片割れを失っても、この弟子は楽しく生きてきたのだと、安堵と共に息をつく。
「忘れてくれて構わなかったんだけどね」
「お師さまは、いかがお過ごしでしたか?」
「我は変わんねえよ。強いていやあ、弟子をまた取り始めたくらいだ」
「おや、わたくしが最後ではなくなってしまったのですね。残念」
「なに言ってんだい。お前さんが弟子を取る面白さを思い出させたんだろうよ、鏡椛」
寂しげだが憂いのないその白皙の貌を見上げ、少女姿のまま三百年を生きた鬼道は、泣き出しそうな顔で微笑んだ。
「――わたくしは、お師さまの人生の、楽しみになれたでしょうか」
樹鶴は、その言葉に苦笑した。
まったく、健気な弟子どもだ。
「どいつもこいつも、人がつまんねえ生き方してるみたいな言い方しやがって……。
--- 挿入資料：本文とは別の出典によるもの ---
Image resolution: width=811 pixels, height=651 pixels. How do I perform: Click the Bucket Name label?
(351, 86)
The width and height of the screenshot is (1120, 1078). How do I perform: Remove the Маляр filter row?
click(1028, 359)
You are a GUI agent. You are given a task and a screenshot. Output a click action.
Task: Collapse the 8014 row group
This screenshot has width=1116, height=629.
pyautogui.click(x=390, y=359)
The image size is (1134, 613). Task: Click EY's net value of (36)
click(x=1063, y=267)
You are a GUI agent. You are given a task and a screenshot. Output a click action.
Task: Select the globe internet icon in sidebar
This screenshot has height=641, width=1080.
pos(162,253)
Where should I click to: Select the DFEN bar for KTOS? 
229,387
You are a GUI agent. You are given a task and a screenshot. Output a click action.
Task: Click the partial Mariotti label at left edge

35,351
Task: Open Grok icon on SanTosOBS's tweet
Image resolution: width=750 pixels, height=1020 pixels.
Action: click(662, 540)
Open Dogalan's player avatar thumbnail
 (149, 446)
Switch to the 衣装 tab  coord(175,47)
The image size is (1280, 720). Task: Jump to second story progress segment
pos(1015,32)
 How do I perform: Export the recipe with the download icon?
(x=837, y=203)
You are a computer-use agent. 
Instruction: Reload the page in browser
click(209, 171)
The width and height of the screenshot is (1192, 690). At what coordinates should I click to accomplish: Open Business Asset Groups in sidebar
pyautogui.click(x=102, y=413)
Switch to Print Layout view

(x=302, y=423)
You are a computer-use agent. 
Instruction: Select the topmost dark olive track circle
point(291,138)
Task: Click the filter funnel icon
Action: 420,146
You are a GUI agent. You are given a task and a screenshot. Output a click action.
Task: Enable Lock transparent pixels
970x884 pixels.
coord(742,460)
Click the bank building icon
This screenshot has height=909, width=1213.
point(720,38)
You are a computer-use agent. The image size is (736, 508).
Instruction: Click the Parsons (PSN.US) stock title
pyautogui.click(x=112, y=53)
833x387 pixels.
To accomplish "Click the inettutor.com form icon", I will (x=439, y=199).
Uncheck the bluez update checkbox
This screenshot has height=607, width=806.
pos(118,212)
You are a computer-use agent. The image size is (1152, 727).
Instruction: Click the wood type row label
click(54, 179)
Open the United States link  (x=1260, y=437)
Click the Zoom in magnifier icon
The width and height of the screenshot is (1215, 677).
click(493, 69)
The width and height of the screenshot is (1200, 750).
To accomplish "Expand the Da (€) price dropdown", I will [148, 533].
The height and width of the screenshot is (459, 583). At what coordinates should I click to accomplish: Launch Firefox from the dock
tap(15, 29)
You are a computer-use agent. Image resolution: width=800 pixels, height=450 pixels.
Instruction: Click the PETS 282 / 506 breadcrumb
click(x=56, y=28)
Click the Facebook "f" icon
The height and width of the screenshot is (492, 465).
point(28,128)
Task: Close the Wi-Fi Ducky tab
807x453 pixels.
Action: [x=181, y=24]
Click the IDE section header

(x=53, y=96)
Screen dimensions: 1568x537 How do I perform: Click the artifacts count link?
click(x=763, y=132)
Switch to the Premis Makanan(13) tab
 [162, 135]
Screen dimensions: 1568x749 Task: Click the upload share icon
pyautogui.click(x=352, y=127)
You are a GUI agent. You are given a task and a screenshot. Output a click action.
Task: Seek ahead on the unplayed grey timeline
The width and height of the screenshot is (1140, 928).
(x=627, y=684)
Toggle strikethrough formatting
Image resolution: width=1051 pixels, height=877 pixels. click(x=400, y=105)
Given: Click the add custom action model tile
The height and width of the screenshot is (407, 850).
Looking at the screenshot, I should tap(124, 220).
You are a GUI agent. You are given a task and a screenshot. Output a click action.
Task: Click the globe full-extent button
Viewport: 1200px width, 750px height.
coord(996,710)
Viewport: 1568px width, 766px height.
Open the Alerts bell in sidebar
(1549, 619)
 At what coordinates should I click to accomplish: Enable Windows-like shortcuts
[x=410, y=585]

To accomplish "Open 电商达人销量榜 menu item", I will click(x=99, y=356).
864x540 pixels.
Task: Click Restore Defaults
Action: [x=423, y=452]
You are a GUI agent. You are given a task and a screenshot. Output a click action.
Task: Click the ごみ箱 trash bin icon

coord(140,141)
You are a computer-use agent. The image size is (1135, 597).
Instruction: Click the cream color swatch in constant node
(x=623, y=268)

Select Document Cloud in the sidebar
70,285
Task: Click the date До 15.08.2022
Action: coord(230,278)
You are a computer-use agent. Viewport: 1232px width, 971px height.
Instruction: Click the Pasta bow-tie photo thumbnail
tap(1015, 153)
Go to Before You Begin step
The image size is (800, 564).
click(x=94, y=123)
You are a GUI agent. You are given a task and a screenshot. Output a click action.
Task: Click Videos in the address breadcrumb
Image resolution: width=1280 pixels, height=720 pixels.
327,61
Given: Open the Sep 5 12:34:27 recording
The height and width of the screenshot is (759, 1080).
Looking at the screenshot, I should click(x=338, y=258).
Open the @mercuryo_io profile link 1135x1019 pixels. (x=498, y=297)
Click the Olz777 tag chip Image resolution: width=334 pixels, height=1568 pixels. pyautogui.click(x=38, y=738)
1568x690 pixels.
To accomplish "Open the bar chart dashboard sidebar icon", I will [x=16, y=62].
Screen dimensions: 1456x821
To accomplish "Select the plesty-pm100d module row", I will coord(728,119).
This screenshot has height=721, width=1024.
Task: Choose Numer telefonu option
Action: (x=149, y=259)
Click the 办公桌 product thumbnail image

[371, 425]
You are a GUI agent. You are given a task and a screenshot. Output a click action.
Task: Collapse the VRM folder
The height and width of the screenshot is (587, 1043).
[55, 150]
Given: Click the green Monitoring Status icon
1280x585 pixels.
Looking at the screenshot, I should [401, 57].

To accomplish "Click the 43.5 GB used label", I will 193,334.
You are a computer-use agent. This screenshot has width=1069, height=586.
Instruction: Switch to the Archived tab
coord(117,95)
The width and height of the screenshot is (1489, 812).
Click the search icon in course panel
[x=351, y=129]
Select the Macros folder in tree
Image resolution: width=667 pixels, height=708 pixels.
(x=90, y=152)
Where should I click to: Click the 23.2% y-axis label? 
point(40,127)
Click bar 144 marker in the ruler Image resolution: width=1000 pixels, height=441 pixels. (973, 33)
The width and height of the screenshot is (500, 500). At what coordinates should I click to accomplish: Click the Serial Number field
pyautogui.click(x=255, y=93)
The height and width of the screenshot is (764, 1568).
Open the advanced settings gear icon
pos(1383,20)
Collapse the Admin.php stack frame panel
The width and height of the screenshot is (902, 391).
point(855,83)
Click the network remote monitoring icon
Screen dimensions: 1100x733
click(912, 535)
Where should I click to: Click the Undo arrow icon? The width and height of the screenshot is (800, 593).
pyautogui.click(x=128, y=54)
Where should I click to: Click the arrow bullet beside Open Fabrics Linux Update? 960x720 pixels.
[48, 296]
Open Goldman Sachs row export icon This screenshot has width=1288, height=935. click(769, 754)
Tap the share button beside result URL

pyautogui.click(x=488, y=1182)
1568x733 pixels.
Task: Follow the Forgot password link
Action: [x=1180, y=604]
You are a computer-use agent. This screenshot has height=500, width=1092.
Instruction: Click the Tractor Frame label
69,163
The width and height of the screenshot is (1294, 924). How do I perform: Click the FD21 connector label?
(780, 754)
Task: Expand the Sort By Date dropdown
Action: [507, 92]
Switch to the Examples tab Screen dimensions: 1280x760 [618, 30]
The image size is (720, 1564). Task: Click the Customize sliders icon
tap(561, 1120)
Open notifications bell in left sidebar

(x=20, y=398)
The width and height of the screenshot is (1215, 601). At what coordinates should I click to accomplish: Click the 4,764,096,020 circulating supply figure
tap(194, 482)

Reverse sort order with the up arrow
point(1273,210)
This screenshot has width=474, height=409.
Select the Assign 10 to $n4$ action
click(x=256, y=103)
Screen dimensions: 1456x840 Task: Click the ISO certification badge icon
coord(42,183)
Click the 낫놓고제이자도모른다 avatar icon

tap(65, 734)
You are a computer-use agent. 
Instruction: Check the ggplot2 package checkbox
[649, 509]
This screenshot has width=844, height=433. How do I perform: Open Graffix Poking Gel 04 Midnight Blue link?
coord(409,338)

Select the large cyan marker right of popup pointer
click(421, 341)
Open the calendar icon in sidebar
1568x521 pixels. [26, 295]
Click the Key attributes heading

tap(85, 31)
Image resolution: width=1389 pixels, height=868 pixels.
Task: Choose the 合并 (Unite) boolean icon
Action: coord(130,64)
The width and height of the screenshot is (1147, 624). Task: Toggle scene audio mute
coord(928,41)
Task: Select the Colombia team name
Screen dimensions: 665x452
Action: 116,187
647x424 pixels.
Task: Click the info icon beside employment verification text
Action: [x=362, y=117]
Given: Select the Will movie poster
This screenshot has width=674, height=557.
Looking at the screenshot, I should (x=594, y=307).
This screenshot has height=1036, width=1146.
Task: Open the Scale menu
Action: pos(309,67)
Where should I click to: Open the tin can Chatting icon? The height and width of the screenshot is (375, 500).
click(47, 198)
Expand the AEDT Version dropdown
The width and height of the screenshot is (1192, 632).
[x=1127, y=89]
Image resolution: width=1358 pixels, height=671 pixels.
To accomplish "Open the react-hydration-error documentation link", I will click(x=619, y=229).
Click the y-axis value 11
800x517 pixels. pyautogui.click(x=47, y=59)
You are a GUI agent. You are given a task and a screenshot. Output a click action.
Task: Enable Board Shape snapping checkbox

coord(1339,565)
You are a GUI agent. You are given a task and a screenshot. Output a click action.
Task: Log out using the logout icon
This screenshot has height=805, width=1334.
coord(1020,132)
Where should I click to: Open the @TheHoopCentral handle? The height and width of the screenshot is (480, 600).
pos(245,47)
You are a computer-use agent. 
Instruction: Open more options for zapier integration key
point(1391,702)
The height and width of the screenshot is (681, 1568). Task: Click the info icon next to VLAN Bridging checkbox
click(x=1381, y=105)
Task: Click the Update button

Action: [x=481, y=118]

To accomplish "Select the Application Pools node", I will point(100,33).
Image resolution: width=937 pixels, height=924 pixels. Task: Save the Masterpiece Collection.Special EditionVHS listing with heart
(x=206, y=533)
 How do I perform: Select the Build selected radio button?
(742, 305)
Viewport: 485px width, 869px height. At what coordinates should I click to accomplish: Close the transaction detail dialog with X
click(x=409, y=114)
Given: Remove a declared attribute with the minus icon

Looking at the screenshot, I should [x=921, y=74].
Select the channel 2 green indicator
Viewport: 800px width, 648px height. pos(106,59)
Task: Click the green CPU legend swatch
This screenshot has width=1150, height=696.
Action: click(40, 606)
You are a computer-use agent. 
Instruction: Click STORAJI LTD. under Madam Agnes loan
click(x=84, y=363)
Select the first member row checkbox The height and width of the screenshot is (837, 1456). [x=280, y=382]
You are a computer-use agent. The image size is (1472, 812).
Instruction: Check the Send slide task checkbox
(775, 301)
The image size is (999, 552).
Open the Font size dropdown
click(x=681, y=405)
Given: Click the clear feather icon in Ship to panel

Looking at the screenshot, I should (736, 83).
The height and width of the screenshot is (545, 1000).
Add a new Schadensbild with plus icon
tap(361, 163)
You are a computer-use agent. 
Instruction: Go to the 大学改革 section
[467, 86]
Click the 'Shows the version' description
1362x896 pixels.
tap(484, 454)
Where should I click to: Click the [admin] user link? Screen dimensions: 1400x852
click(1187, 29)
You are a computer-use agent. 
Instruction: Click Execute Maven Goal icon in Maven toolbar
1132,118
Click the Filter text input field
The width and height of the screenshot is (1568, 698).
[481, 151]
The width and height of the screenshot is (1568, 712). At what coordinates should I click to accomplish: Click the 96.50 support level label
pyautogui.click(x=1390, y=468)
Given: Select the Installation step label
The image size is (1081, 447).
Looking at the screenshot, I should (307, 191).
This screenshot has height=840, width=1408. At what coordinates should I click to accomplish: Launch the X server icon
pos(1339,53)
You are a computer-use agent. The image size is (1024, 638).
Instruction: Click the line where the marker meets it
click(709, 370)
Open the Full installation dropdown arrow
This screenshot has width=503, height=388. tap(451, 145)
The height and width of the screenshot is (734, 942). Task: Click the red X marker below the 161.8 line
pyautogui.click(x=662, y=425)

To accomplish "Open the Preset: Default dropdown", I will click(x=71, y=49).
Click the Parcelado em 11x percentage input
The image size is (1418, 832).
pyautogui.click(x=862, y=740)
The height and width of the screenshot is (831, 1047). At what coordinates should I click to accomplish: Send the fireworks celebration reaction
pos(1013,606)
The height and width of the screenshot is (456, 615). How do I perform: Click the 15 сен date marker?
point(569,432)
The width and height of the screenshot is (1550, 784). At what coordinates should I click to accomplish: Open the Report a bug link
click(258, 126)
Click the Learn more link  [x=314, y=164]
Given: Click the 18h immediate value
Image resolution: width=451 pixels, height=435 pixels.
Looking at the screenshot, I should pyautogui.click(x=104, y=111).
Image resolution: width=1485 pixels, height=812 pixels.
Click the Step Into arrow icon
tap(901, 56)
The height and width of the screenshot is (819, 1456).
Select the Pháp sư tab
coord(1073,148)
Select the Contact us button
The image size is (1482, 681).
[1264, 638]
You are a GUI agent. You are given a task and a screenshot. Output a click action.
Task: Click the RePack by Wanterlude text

マア、お前さんがいなけりゃ、もうちっとだけあの人を待つのに苦労してたかもしれねえな」
「左様に御座いますか。ならば、わたくしも満足です」
心底安堵したように、鏡椛は胸をなでおろした。
「で、お前さんも亀櫻みたいになんか仕掛けていくつもりかい」
「いいえ。今のお師様にそれは必要御座いませぬゆえ、致しません。――さあ、どうぞ、杯をお受けくださいな」
黒漆の杯になみなみと酒を注ぎ、自身の力で織った紅葉をひとひら泳がせて差し出せば、大きな手は一滴も零すことなくそれを受け取った。
「ああ、いただくよ」
その唇に杯が触れ、白い喉が露わになるのを見ながら、椛を冠した少女は薄く透けた体で呵々と笑った。
「これにて、御前を失礼いたします。またいつかお会いできましたら、そのときに」
どれだけ生きてもまっすぐであり続けた背筋を丸めるように――その弟子は、一礼した。
「左様なら、先生。お元気で」
紅葉が舞う。
漆のような夜闇に、赤々と。
嵐よりも優しい風が、大きくなった楓の葉を幾重にも舞い上げる。
「誰もかれも本当に、義理堅くて嫌になっちまうねえ」
黒髪の麗人はそう眉を寄せながら笑う。
そして残った酒をぐいと煽れば、紅い楓がそっと唇に触れた。